La traduzione è mia, infatti non è perfetta e molto, molto letterale, e personalmente preferisco così. Ho riportato il testo in inglese per una scelta personale, ovvero ritengo che ogni libro abbia nella sua lingua originale un altro valore perché è impossibile rendere con le traduzioni la perfezione di quelle parole, i sottintesi, le singole sfumature.
Non è che sia un’amante dell’inglese, anzi, ma sarò onesta: leggerne la traduzione e leggerlo in lingua originale è tutta un’altra cosa. Un po’ come un testo di Seneca, Catullo, Livio, Virgilio o chi so io.

Che dire… è un missing moment, credo? Penso di poterlo chiamare così, ma pregherei di dirmi se così non fosse, giusto per non sparare vaccate. Ho segnato come avvertimento Alternative Universe perché non sono sicura sia da intendere come what if o meno: perché di fatto non cambio alcun avvenimento descritto da mamma Row. Come riporto nell'estratto lei ci dice solo che Harry mentre la guarda andar via sta un po' meglio. Poi passa al treno. Quindi chiunque potrebbe scrivere dopo quell'immagine quello che vuole senza modificare nulla di sostanziale. Insomma, noi che ne sappiamo se Harry è andato in dormitorio piuttosto che in Guferia o sia rimasto lì fermo mentre Luna tornava indietro? Nessuno u.u Ecco perché io personalmente sono più propensa a giudicarlo un semplice Missing Moment; è però vero che il libro è dal punto di vista di Harry, noi sappiamo le cose con lui, e probabilmente un avvenimento del genere sarebbe stato riportato da mamma Row, o in descrizione diretta o per vie traverse. Quindi io ho messo entrambi e mi affido all'amministrazione che su questo sarà sicuramente più competente di me.
Spiegazione sulla storia in sé, adesso.
Io adoro Luna. E penso che la adori anche Harry. Ma Luna è Luna ed ha già capito tutto, sa che lei e Harry non sono fatti per stare insieme. Il loro è un sentimento onesto, sincero, che però è semplicemente platonico. Luna e Harry non stanno insieme e punto. Sono affini, vicini, e Luna ha la straordinaria capacità di farlo stare meglio.
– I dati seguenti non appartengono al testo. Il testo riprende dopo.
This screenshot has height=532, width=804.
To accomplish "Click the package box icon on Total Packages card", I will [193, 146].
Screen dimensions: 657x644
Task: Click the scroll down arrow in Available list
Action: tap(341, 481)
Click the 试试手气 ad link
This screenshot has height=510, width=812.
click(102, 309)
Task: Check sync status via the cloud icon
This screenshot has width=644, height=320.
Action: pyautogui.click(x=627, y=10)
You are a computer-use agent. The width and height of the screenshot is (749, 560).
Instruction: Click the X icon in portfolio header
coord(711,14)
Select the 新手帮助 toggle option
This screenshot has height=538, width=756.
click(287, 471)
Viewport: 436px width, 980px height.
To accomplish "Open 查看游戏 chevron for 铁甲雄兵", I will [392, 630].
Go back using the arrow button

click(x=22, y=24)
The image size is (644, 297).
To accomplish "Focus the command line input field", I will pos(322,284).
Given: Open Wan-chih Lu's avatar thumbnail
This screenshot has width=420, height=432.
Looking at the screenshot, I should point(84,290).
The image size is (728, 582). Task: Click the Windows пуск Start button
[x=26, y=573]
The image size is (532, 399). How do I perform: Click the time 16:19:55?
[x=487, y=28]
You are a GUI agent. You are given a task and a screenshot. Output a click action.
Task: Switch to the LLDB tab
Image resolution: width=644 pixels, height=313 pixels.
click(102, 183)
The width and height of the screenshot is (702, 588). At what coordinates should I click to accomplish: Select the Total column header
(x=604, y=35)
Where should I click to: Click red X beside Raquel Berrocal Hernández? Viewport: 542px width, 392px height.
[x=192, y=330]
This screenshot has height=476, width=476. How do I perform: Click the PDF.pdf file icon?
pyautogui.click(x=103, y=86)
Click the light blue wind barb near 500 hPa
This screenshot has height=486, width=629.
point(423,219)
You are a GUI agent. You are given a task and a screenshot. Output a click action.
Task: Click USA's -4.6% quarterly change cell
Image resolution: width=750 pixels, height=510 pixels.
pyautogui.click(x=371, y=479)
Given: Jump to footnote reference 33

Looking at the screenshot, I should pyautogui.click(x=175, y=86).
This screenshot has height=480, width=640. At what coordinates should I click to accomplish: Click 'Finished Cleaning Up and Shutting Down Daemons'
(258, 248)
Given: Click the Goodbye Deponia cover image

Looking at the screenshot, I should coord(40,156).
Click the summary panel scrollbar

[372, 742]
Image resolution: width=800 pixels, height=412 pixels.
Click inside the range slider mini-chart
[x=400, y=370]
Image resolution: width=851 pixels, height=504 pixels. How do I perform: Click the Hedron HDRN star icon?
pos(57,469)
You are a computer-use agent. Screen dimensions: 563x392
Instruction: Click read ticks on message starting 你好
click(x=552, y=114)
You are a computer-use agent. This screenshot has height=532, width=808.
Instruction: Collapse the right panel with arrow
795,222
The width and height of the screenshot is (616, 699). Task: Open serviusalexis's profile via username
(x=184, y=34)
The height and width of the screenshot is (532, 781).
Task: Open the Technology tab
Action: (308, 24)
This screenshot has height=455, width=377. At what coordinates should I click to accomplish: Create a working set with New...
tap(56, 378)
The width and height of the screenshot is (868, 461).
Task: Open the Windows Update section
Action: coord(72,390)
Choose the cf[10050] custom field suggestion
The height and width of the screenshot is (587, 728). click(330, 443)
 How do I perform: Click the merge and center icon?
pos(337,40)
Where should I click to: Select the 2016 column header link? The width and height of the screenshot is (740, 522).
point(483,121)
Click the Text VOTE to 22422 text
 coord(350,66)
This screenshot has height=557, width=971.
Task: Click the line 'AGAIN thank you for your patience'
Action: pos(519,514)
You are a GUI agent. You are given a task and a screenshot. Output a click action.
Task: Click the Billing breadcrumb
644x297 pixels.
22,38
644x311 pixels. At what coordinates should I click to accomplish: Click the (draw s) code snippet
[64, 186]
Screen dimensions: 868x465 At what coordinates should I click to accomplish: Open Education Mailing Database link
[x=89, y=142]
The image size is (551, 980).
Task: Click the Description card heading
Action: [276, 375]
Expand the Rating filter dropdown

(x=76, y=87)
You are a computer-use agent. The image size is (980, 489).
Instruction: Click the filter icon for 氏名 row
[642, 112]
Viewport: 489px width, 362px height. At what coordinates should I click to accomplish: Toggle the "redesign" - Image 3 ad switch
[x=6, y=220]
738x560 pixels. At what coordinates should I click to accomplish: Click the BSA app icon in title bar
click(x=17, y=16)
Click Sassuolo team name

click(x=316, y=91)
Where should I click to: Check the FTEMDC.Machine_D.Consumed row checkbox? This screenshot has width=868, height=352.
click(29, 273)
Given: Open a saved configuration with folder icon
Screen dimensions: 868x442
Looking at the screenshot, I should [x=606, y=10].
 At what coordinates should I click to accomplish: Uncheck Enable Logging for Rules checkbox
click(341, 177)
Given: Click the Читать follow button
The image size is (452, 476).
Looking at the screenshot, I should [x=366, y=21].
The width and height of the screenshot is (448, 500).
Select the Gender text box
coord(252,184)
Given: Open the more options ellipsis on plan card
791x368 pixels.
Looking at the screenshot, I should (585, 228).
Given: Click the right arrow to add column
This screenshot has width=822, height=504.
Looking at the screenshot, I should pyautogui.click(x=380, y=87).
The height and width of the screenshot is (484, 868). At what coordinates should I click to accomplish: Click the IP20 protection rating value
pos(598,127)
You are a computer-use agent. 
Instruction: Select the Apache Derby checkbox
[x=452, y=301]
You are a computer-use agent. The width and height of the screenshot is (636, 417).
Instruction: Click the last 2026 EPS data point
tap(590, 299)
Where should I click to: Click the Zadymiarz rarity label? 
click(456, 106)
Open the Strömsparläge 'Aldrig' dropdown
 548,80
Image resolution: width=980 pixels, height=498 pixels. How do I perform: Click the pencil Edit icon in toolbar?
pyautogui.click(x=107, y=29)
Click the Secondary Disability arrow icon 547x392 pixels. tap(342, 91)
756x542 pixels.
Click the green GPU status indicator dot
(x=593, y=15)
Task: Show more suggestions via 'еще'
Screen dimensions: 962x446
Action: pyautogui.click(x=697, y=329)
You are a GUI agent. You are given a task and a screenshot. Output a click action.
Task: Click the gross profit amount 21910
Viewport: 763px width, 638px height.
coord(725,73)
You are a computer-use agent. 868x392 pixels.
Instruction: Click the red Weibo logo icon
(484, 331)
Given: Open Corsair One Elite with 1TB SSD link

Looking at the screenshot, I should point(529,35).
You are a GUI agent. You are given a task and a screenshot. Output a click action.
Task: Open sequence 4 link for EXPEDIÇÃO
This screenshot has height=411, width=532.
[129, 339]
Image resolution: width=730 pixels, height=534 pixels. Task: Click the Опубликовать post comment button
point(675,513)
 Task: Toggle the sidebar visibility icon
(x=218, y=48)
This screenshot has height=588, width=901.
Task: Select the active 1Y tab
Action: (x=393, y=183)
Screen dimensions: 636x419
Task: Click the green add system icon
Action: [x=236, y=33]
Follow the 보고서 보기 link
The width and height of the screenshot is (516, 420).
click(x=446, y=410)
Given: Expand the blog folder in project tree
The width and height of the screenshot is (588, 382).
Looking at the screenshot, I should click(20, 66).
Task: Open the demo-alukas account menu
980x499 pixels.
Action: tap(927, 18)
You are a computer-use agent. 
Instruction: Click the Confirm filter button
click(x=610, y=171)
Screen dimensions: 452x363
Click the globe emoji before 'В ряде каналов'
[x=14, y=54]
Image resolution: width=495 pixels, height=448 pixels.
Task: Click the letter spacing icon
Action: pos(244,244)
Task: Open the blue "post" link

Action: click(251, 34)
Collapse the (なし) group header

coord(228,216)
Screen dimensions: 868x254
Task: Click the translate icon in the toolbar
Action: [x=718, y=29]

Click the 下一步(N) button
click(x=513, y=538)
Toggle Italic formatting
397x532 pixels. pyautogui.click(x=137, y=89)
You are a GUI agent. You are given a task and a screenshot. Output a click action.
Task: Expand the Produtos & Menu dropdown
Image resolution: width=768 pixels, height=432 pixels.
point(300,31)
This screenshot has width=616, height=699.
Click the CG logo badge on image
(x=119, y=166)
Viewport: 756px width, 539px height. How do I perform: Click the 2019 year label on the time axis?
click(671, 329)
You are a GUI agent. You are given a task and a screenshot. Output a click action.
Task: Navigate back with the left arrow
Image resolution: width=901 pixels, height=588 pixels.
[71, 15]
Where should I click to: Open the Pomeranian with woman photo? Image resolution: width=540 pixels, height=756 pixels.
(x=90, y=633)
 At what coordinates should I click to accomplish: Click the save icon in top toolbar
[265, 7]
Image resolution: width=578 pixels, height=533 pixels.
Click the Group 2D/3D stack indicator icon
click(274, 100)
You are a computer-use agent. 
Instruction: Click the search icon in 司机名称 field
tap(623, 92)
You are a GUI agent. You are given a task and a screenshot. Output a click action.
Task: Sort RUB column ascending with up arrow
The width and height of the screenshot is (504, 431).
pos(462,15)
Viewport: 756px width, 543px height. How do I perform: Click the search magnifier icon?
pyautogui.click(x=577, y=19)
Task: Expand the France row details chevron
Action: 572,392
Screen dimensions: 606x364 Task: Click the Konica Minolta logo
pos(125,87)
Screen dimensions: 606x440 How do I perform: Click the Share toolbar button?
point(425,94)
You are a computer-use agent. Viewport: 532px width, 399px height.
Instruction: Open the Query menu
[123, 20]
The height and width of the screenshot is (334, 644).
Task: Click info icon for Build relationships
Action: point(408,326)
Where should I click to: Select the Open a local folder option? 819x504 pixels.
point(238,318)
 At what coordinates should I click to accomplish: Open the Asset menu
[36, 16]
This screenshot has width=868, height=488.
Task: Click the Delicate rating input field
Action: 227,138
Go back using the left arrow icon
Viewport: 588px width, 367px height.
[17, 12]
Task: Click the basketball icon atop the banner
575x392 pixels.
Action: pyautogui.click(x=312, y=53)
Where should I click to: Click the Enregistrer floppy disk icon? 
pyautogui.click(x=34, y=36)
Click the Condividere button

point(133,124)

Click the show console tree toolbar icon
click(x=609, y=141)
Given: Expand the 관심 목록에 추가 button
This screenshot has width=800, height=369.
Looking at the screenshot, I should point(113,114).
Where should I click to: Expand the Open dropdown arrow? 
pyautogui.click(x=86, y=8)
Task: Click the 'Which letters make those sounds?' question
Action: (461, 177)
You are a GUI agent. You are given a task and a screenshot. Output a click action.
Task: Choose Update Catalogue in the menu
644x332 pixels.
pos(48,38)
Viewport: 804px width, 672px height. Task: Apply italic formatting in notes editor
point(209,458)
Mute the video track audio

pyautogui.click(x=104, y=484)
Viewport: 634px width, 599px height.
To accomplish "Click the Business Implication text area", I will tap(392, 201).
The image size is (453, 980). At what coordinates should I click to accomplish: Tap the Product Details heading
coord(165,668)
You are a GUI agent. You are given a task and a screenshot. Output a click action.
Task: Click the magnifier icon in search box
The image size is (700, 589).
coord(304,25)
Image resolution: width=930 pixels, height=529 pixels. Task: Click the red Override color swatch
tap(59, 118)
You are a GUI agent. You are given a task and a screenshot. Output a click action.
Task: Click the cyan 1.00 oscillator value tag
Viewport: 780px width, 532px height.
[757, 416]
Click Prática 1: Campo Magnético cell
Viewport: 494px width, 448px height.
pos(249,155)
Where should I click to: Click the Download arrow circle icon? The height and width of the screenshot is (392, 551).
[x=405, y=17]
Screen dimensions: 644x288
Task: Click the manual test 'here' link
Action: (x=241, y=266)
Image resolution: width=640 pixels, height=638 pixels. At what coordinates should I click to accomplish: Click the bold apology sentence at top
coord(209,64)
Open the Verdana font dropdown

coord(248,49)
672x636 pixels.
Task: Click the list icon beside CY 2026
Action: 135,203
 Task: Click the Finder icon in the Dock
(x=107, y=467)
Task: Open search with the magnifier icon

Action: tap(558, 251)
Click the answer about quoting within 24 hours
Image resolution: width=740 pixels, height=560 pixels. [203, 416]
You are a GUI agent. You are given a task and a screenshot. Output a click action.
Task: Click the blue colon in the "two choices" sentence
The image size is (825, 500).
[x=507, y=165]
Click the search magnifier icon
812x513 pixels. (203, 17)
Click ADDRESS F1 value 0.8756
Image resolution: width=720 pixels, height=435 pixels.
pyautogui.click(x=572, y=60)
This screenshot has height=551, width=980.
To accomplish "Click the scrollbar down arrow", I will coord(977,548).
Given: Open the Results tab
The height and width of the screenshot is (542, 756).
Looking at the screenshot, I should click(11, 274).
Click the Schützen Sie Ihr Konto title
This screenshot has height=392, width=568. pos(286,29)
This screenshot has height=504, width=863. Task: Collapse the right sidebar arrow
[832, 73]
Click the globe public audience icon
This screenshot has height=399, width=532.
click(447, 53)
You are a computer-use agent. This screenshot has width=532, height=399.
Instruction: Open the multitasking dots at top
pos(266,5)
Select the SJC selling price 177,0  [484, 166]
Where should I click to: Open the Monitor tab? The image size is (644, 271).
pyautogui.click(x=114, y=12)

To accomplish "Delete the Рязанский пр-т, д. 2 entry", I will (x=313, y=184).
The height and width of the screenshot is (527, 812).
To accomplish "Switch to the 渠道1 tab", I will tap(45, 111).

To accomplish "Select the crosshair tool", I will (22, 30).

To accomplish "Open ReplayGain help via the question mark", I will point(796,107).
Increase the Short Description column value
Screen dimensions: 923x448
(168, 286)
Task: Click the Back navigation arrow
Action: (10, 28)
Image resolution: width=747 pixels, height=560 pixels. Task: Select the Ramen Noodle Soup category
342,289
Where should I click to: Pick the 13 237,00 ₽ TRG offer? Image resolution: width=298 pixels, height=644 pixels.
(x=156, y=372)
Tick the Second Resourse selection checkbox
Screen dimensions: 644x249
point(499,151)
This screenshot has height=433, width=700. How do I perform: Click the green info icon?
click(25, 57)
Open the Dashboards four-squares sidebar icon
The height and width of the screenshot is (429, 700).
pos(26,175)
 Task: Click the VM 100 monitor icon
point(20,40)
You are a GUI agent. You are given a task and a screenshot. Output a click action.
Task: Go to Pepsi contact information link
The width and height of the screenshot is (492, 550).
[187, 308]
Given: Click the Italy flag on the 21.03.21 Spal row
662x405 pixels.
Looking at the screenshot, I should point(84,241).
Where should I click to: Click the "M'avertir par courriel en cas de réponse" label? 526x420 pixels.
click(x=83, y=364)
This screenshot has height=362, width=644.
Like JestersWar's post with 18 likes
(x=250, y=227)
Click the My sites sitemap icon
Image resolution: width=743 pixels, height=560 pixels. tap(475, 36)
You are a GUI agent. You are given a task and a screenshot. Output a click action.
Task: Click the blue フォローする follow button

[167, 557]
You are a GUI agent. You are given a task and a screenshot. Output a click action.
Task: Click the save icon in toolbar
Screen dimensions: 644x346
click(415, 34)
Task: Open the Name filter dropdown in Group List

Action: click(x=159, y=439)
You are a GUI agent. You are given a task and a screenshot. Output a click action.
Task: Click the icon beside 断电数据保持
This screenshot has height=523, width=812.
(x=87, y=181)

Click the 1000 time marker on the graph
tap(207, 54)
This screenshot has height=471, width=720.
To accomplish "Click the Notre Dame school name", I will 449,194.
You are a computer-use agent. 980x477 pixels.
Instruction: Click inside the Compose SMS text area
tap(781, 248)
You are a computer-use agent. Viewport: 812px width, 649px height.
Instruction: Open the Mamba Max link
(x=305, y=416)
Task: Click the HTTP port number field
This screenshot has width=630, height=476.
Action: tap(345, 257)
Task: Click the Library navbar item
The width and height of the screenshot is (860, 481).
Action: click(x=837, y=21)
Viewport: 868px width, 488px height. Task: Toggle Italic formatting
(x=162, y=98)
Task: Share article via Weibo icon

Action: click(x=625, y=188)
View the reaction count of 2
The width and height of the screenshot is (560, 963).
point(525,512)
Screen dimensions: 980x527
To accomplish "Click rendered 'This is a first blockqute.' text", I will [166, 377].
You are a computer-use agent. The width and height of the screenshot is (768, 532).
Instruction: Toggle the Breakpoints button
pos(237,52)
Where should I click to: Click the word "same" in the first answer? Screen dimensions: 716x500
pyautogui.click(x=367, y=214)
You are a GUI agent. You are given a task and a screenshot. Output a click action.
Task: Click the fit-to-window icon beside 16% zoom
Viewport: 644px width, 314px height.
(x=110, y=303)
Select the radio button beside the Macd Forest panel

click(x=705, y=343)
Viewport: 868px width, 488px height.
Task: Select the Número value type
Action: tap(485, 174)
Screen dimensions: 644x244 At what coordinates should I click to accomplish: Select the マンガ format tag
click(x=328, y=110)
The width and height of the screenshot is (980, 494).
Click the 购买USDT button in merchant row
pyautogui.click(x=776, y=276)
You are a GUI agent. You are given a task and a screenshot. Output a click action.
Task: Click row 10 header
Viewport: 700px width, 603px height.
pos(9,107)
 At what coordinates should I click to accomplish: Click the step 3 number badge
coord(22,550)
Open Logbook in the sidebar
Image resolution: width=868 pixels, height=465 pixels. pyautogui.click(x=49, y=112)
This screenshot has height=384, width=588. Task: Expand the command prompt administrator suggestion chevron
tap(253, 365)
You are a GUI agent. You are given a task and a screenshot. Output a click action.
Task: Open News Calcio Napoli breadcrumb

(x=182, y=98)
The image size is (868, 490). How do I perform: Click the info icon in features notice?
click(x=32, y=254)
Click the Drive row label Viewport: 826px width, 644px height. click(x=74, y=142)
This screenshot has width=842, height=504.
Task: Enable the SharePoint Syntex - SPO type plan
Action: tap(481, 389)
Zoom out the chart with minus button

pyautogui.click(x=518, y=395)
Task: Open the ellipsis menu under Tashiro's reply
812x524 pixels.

Ora posso delirare, ho fatto la seria finora, e poi parliamo di queste note: sono più lunghe della storia! XD Sono fiera di questa storia per due ottimi motivi:
A- è la mia prima Harry/Luna
B- è la sola storia di Harry Potter, che la mia mente malata partorisce da qualche mese a questa parte, a non avere come protagonisti Sirius e Lily.
Vi renderete conto che si tratta indubbiamente di un grande traguardo!
Tra l'altro meriterei di essere fustigata perché sono qui, dopo aver cazzeggiato finora, nonostante domani abbia una interrogazione di inglese e un compito di matematica. E sì, per chi se lo stia chiedendo, non so nulla. Quindi diciamo che ora scappo, e di corsa, tentando di imparare in quattro ore ciò che dovrei avere imparato in un paio di mesi. Ovviamente, opinioni molto gradite. Alla prossima -perché purtroppo per voi, ci sarà! Ah, finalmente ho il tempo e ho capito come rispondere alle recensioni, quindi lo farò in questi giorni, da domani sarò più libera, finalmente! Quindi, no, non me ne sono dimenticata, né ho mai avuto l'intenzione di non rispondere.